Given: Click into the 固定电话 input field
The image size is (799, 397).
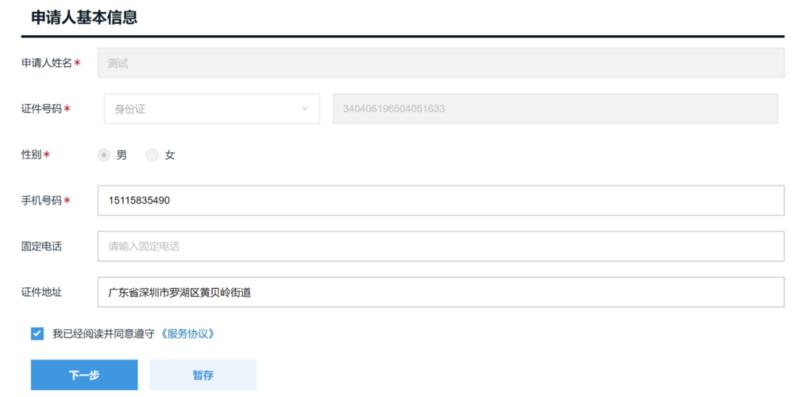Looking at the screenshot, I should tap(441, 246).
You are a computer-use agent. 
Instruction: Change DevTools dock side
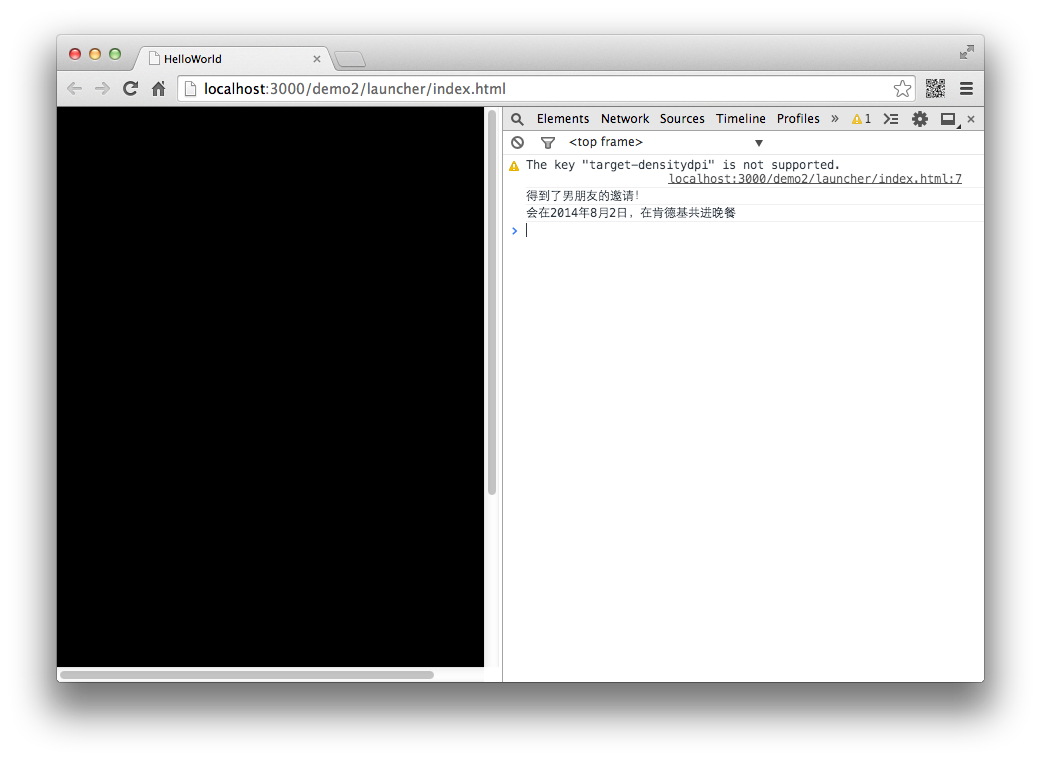pyautogui.click(x=948, y=119)
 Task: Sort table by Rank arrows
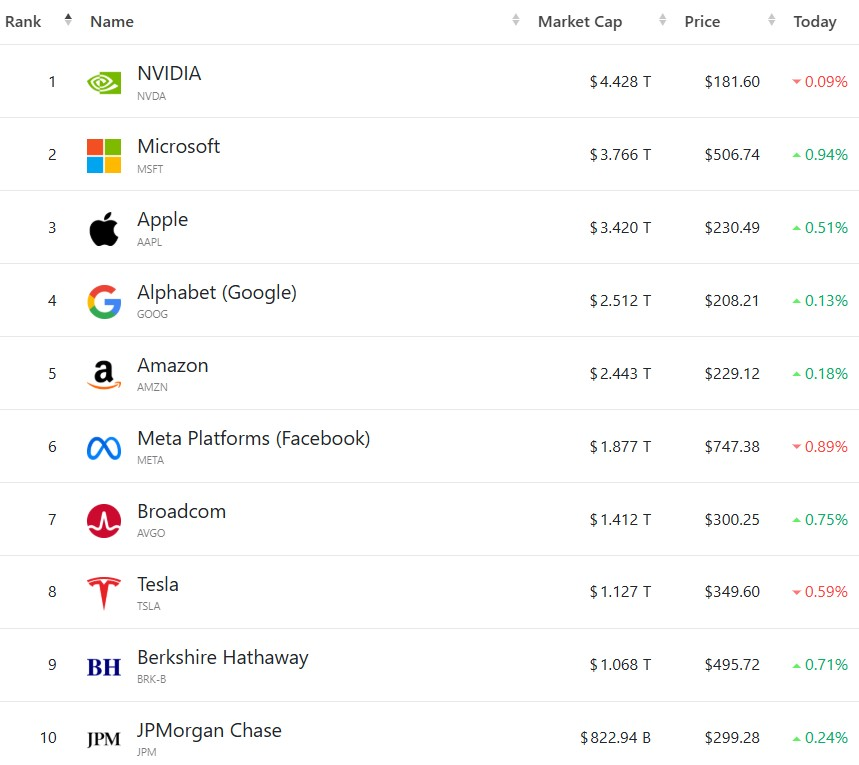[x=68, y=20]
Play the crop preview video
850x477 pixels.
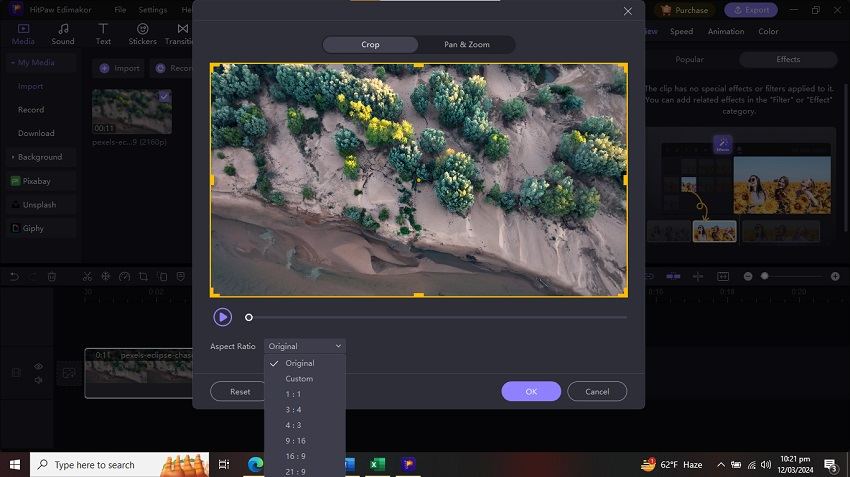222,317
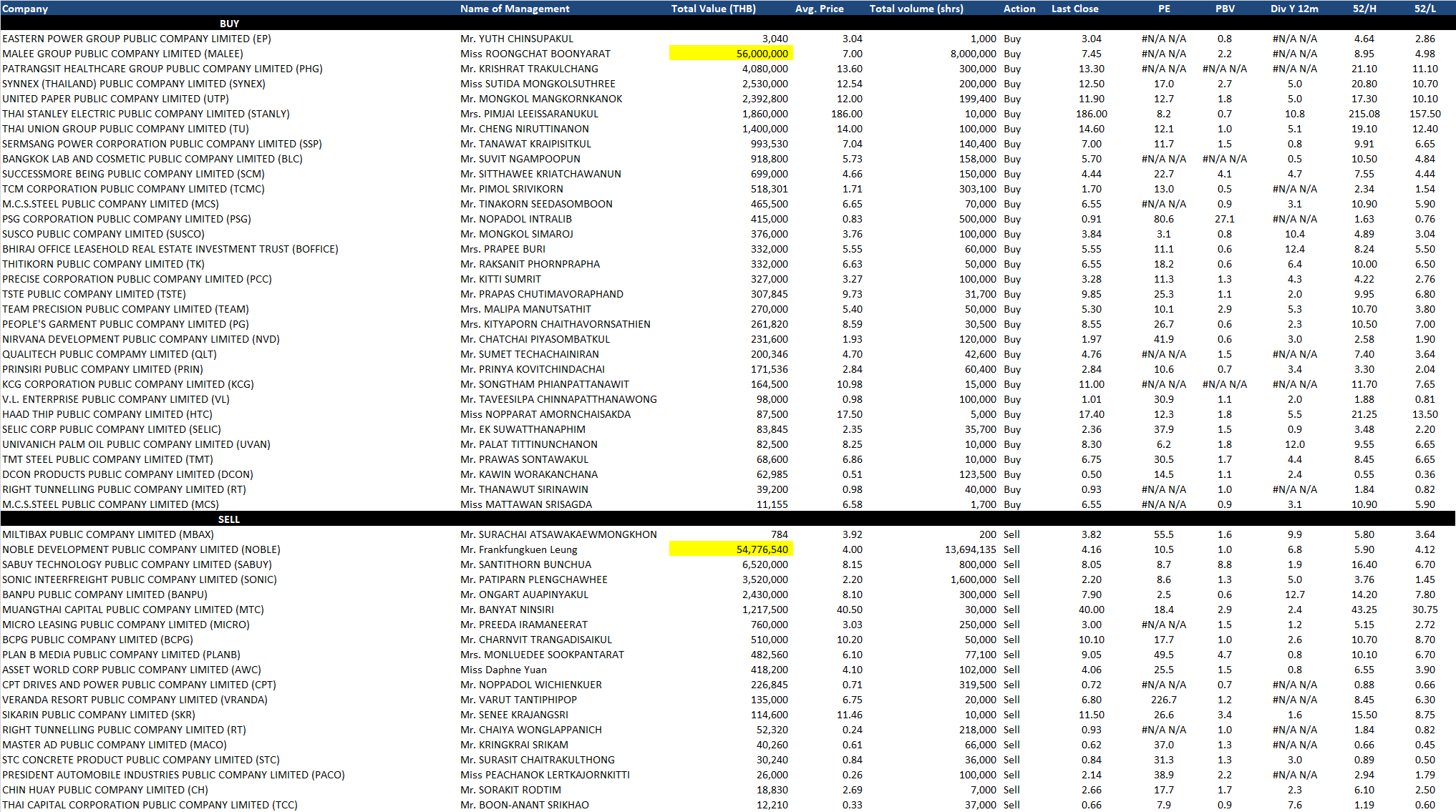
Task: Click the yellow 54,776,540 highlighted cell
Action: [731, 549]
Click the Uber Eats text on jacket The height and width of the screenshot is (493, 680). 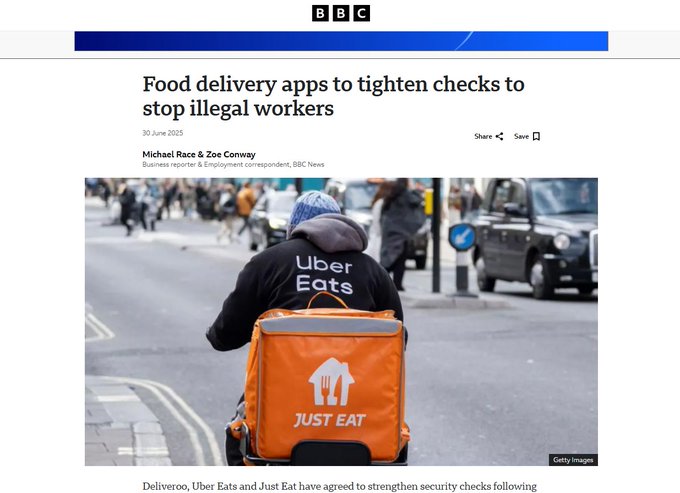click(x=324, y=274)
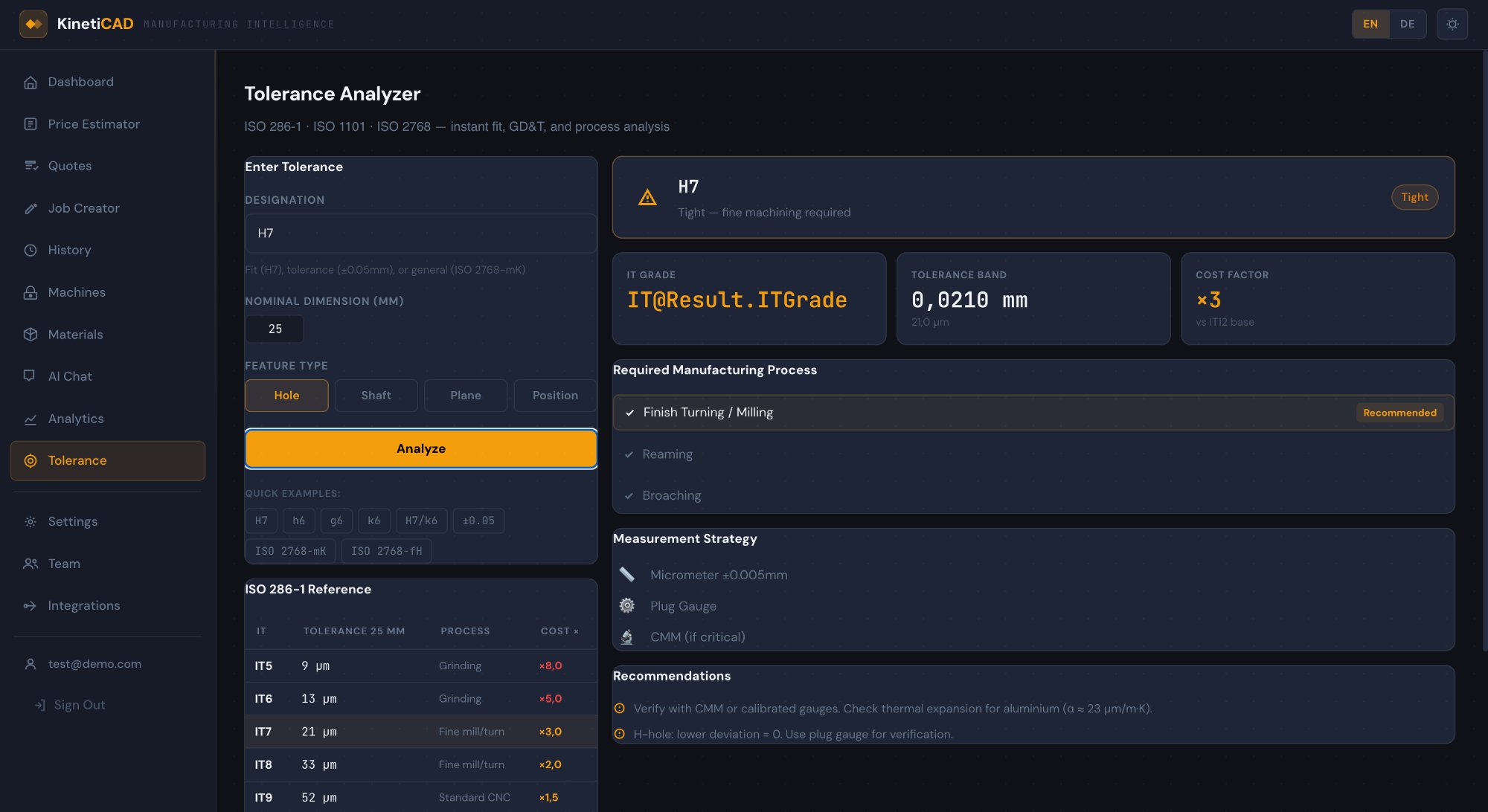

****

**Work to do**
Copy the entries verbatim, starting at the beginning and ending at the line that contains "Action: [731, 549]", both included. Omit the pictures from your reply.

**Right answer**
Given: Click into the 固定电话 input field
The image size is (799, 397).
Looking at the screenshot, I should tap(441, 246).
You are a computer-use agent. 
Instruction: Change DevTools dock side
pyautogui.click(x=948, y=119)
 Task: Sort table by Rank arrows
[x=68, y=20]
Play the crop preview video
850x477 pixels.
222,317
Task: Click the yellow 54,776,540 highlighted cell
Action: [731, 549]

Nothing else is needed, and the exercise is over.